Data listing
START
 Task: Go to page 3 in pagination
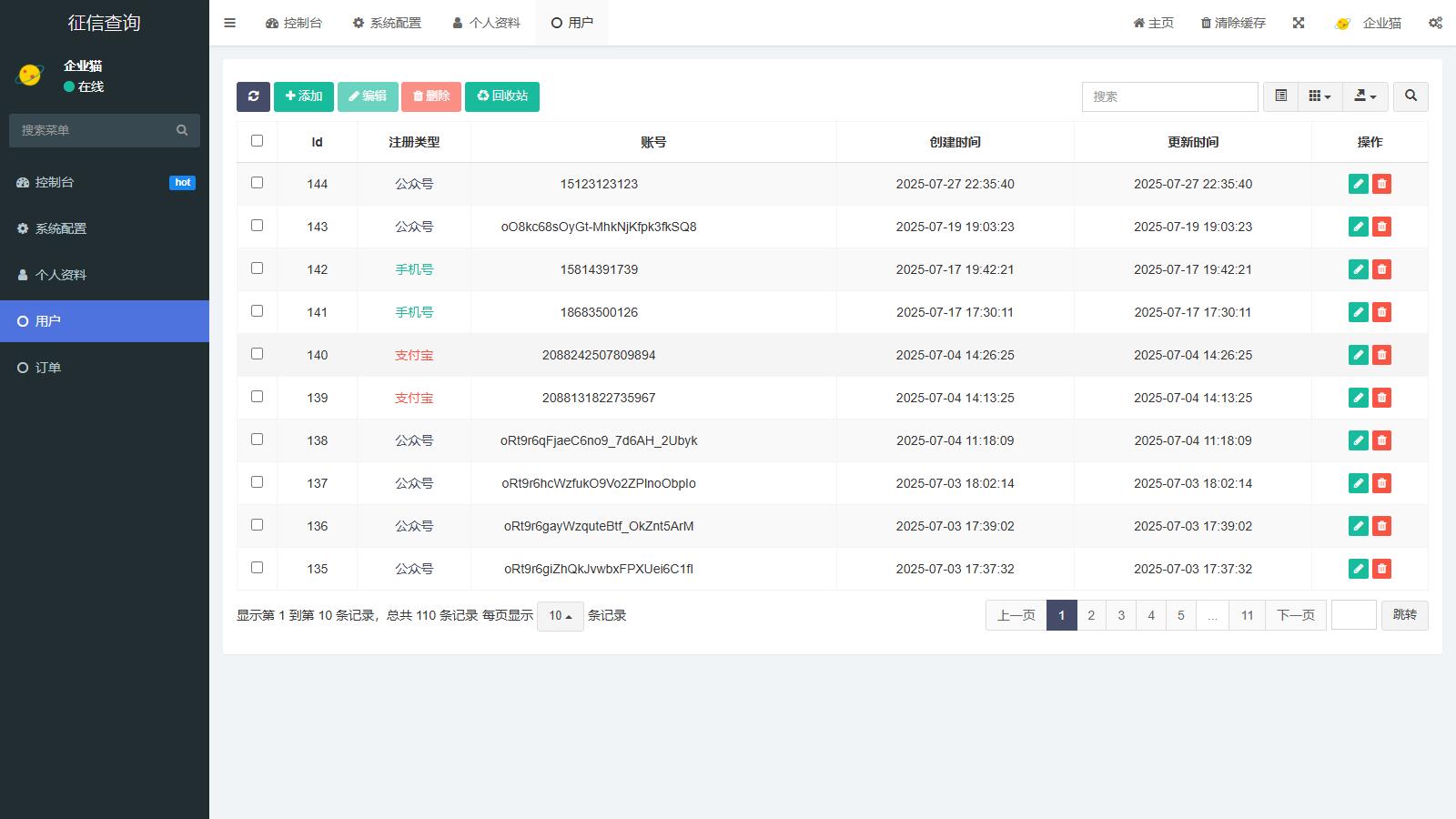1121,615
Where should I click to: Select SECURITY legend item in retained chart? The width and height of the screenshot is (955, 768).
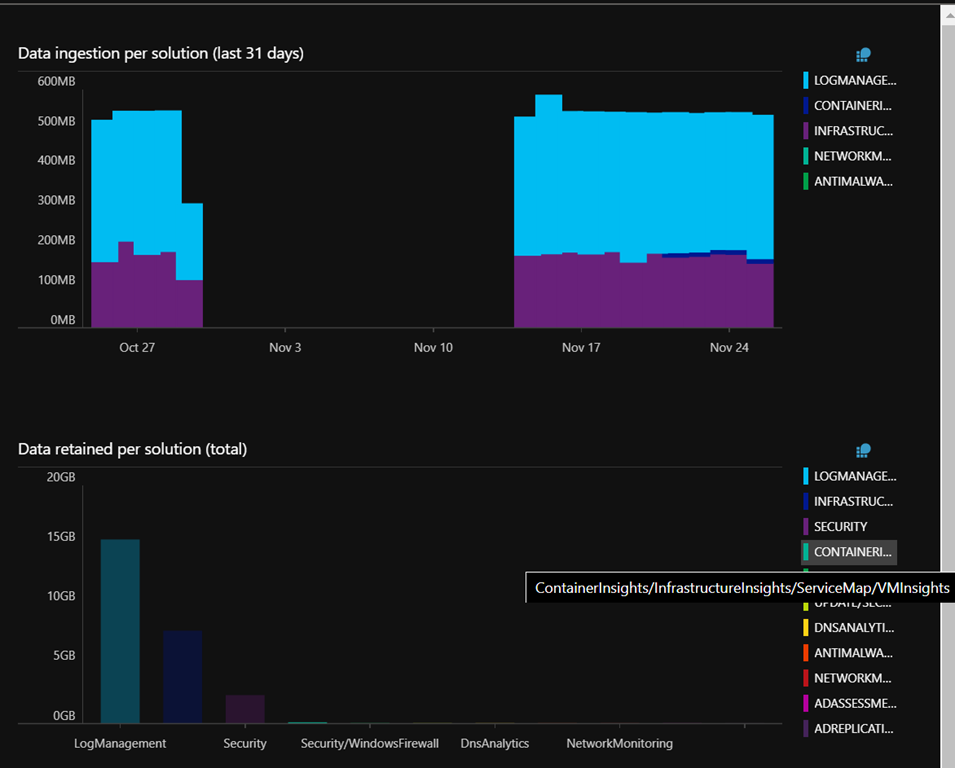point(840,526)
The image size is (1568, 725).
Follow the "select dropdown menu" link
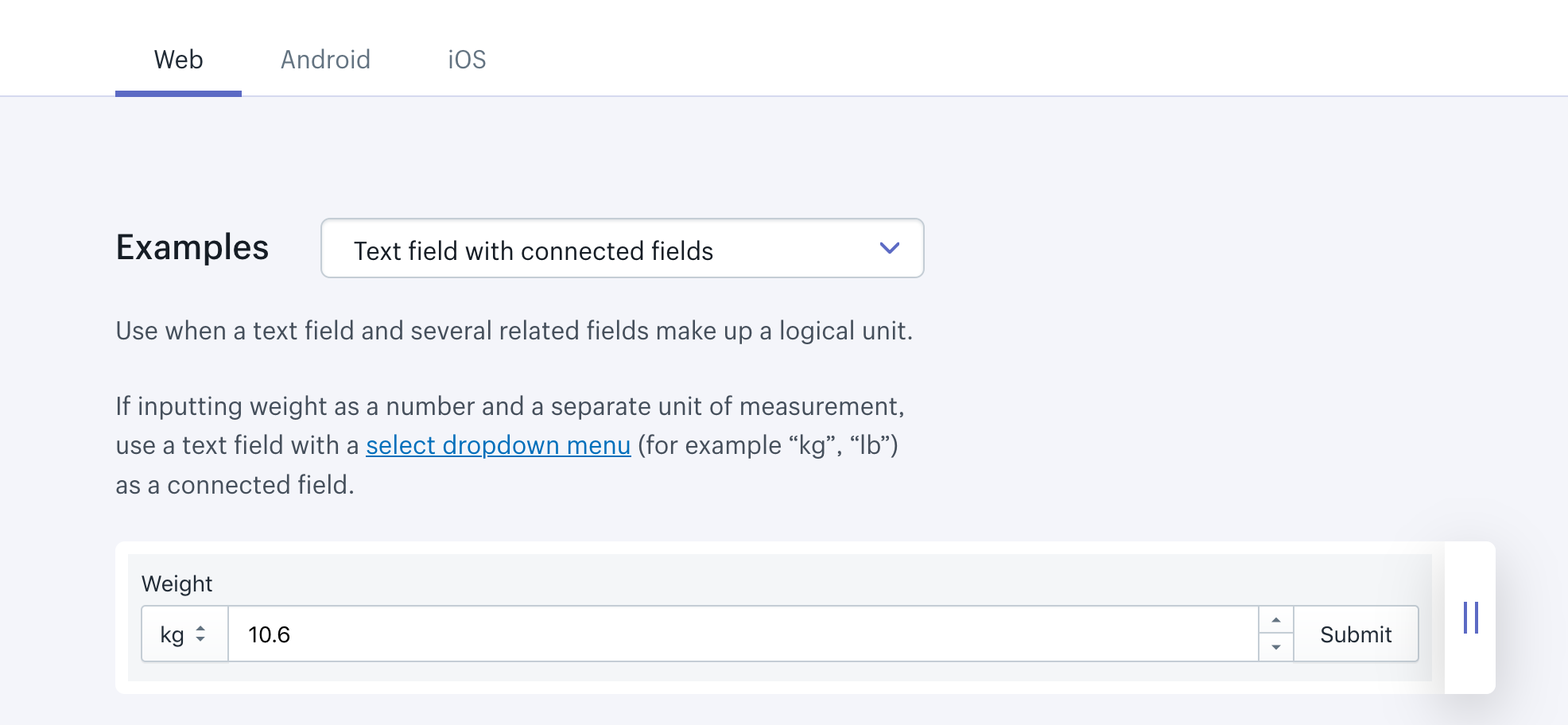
END
Put the entries above into a Markdown table with a Row column for the line number and a Line column for the text, skipping blank lines and leaving out the pictures.

| Row | Line |
|---|---|
| 1 |  Task: Go to page 3 in pagination |
| 2 | 1121,615 |
| 3 | Where should I click to: Select SECURITY legend item in retained chart? The width and height of the screenshot is (955, 768). |
| 4 | point(840,526) |
| 5 | The image size is (1568, 725). |
| 6 | Follow the "select dropdown menu" link |